(ACTIVITY): The lines from the one containing "1920x1080 pixels." through the last one in the data: please copy those exactly, and only those, without the pictures.

━━━ SOURCE DATA

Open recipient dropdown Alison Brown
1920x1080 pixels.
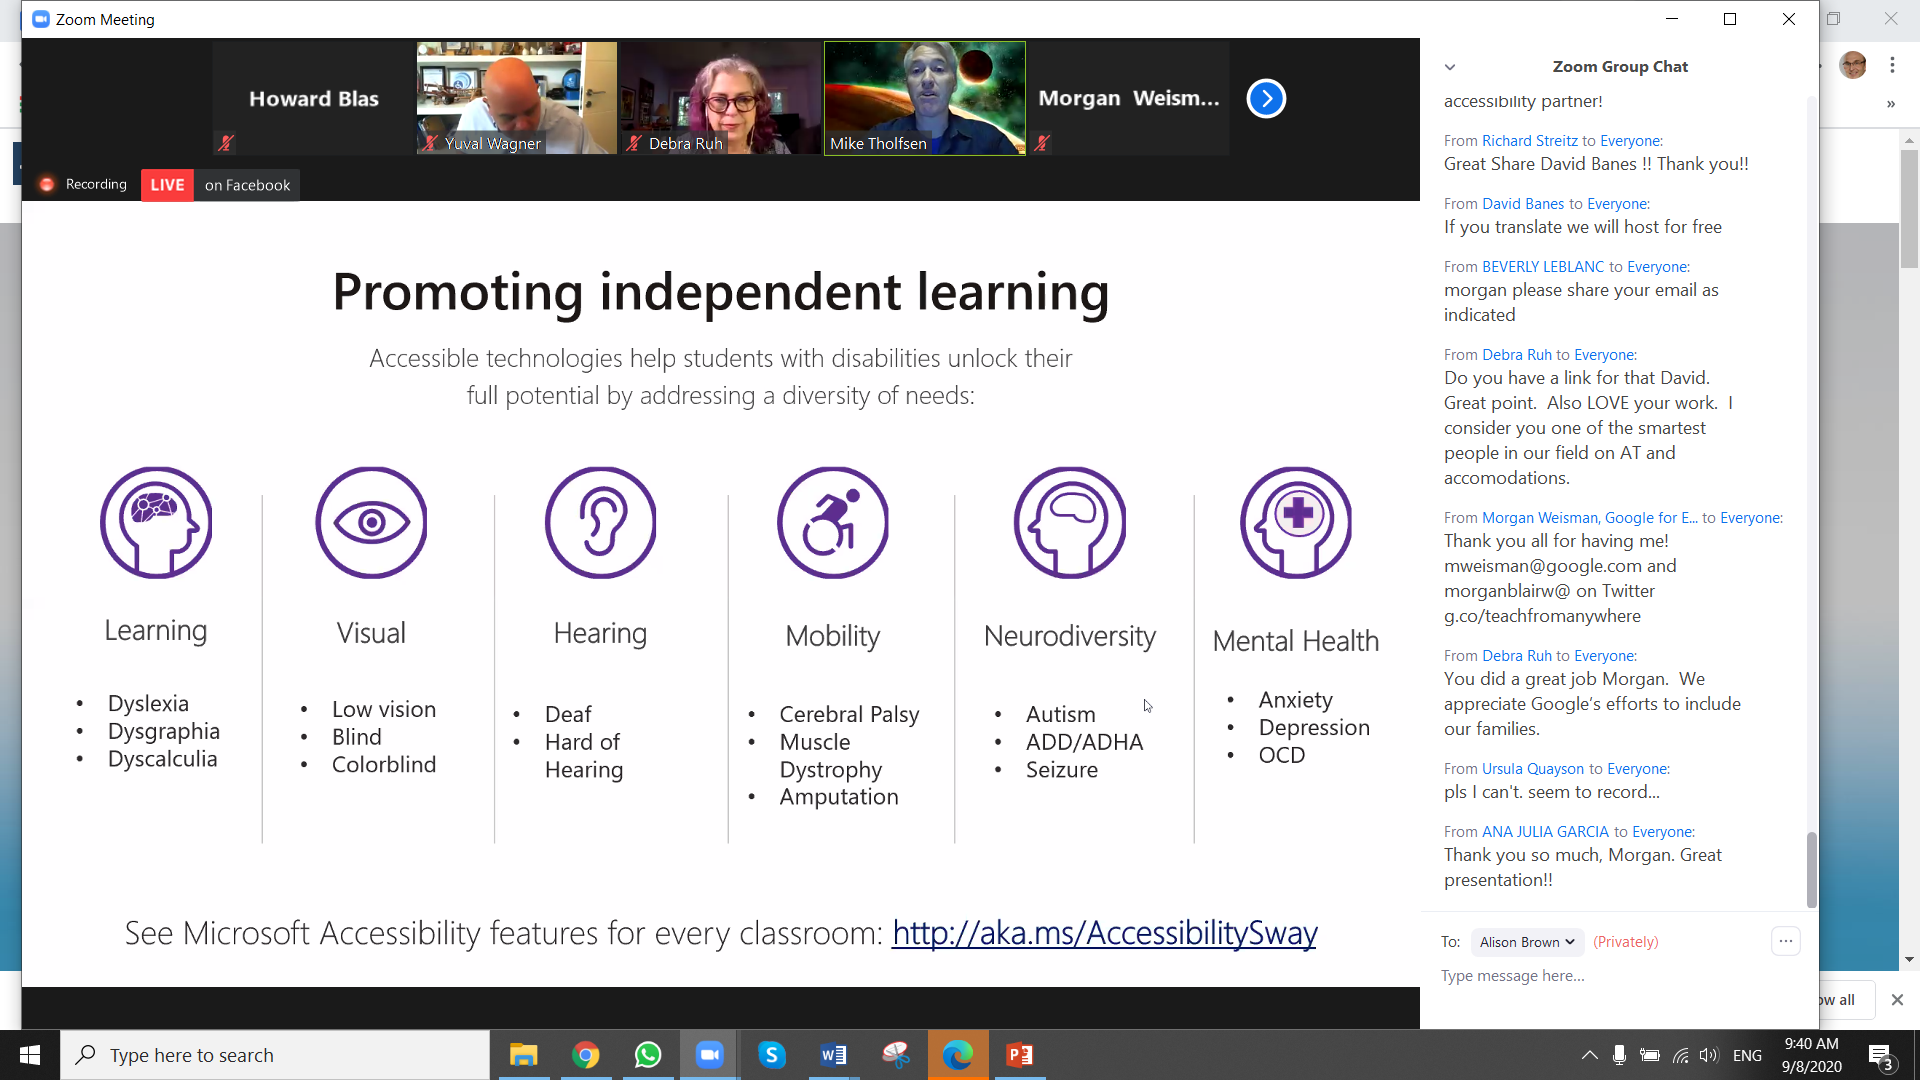coord(1526,942)
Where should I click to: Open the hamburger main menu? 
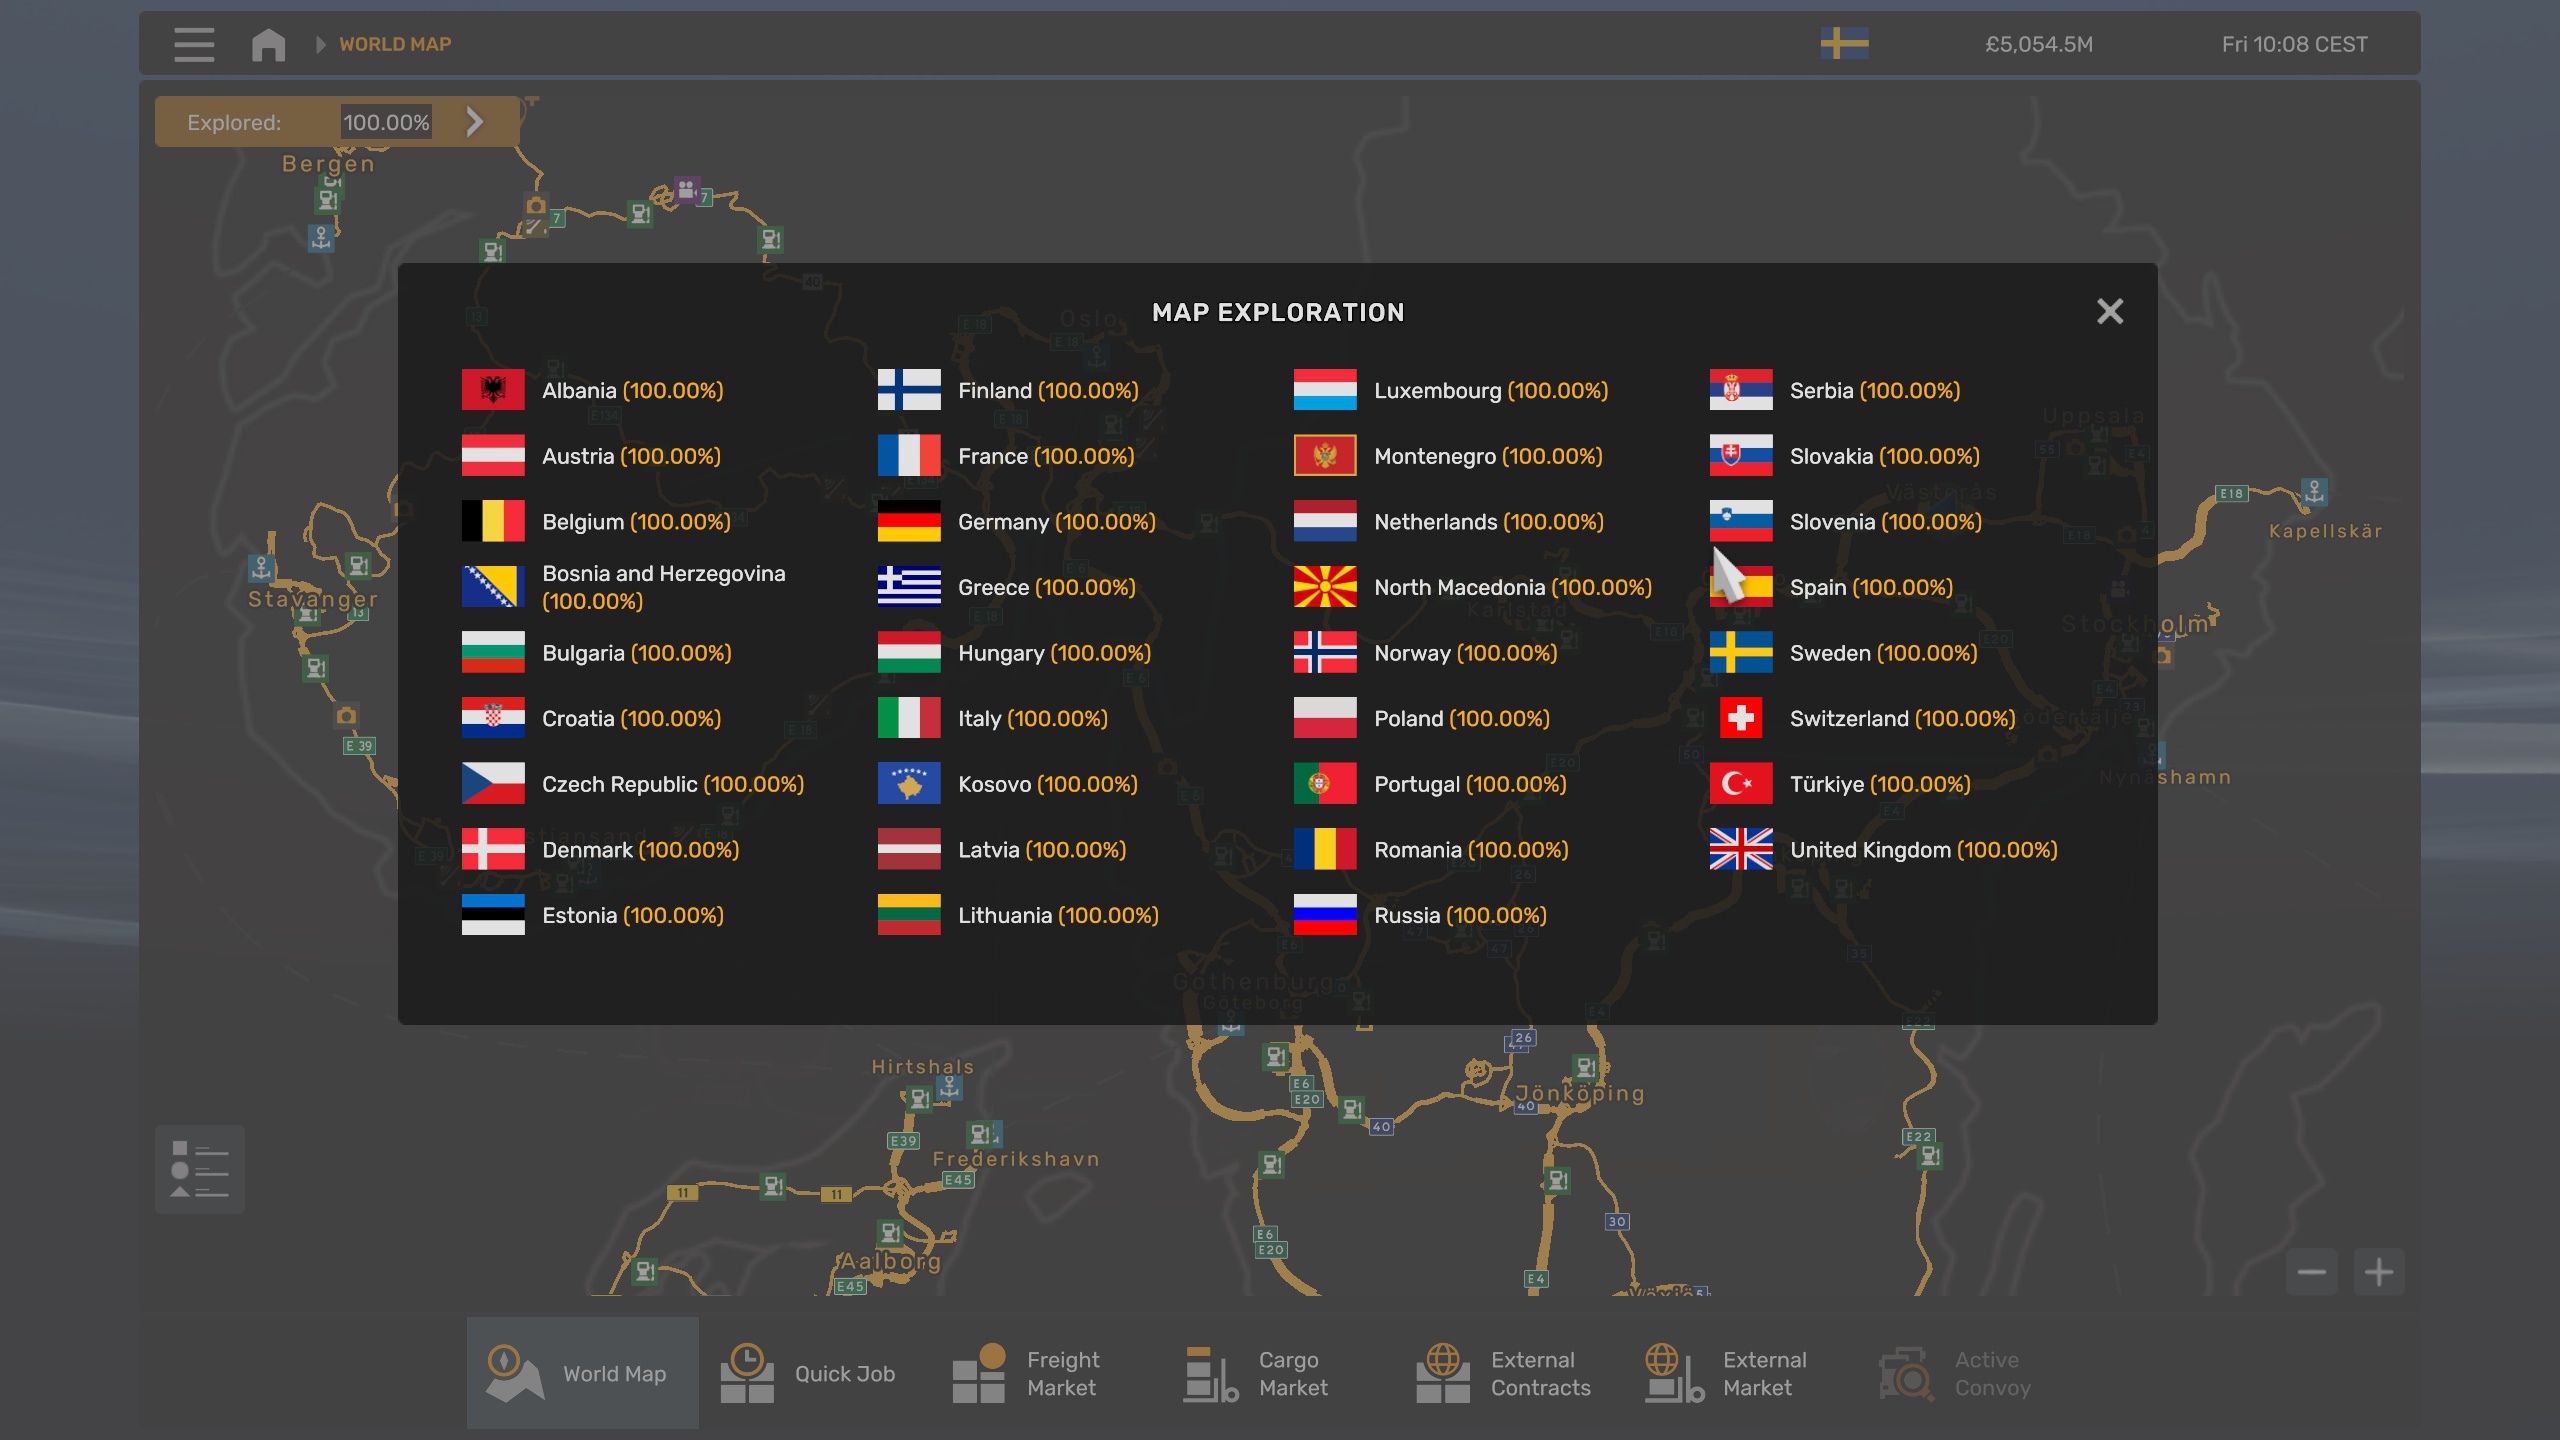tap(193, 45)
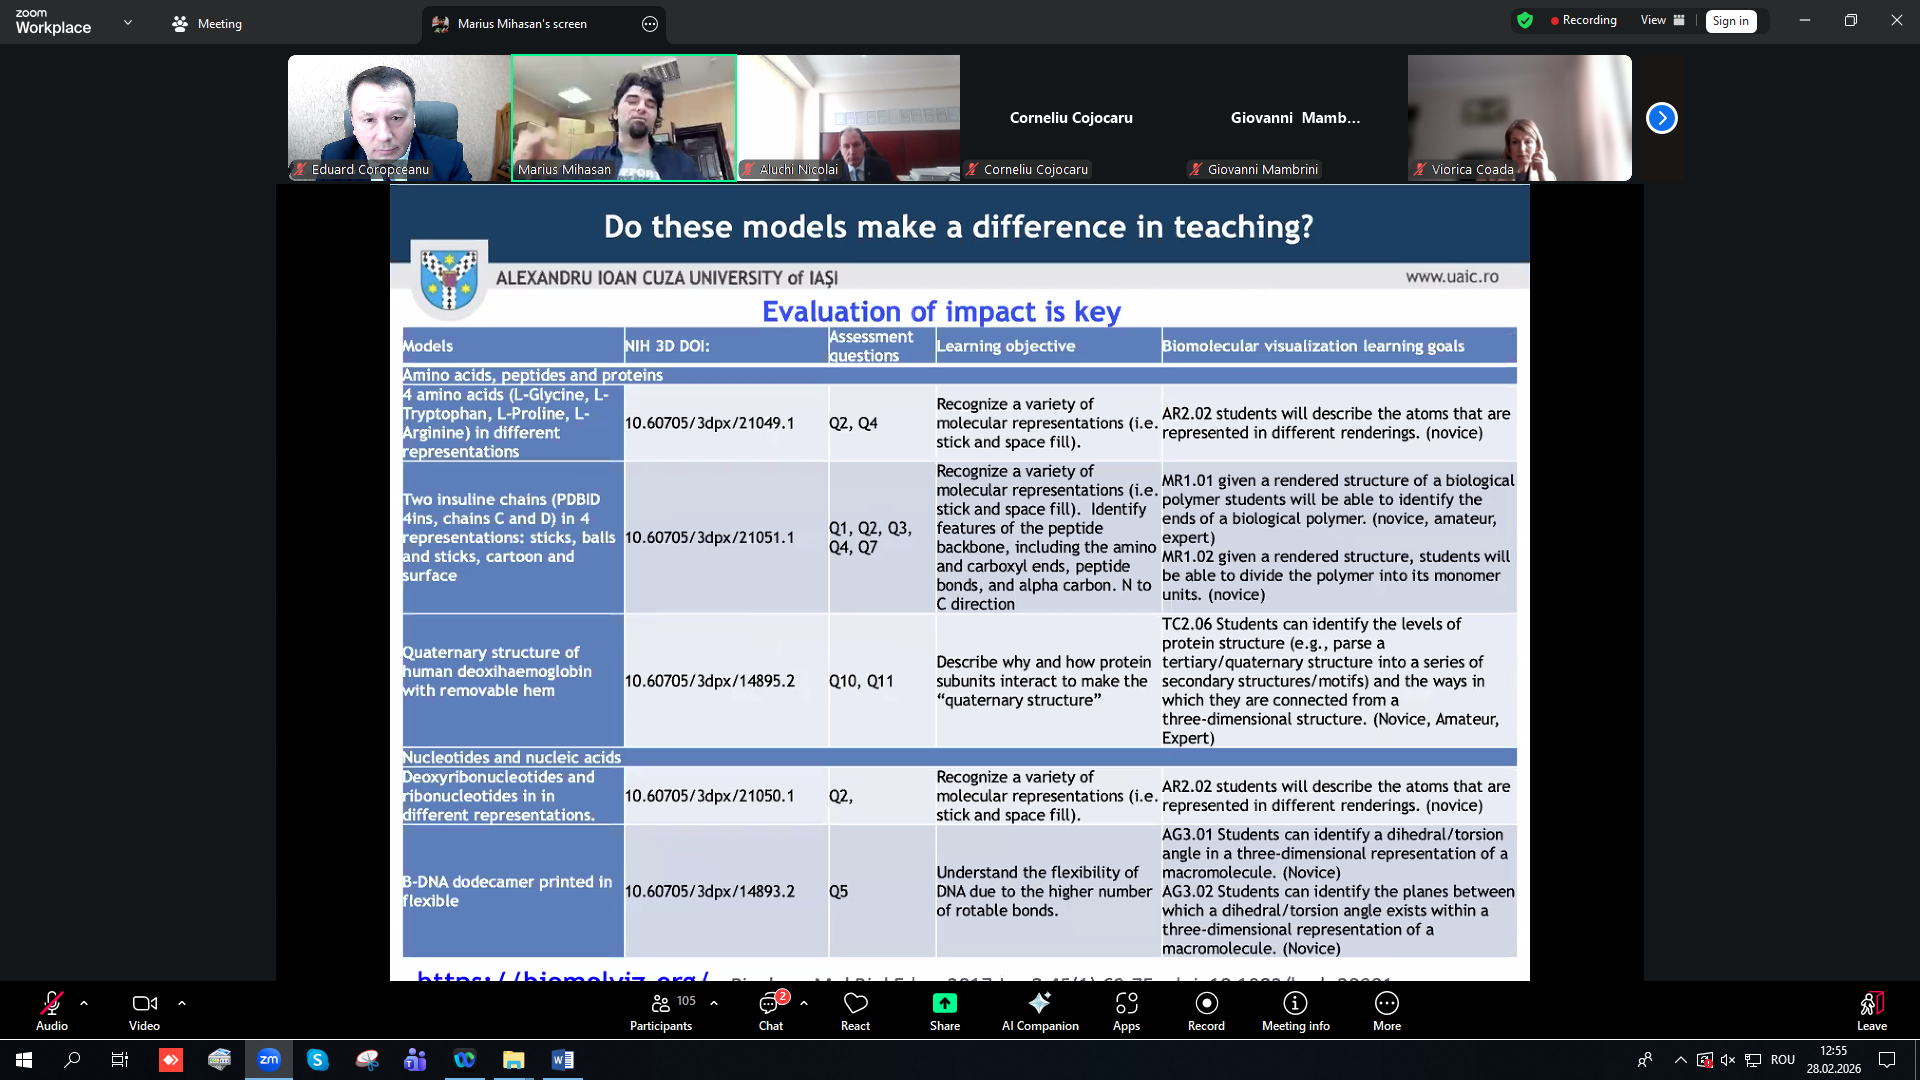Click the React heart icon
This screenshot has height=1080, width=1920.
pyautogui.click(x=855, y=1003)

━━━━━━

(RESULT):
1920x1080 pixels.
coord(1526,942)
Where should I click to: Open the hamburger main menu? 
tap(193, 45)
Click the React heart icon
This screenshot has height=1080, width=1920.
pyautogui.click(x=855, y=1003)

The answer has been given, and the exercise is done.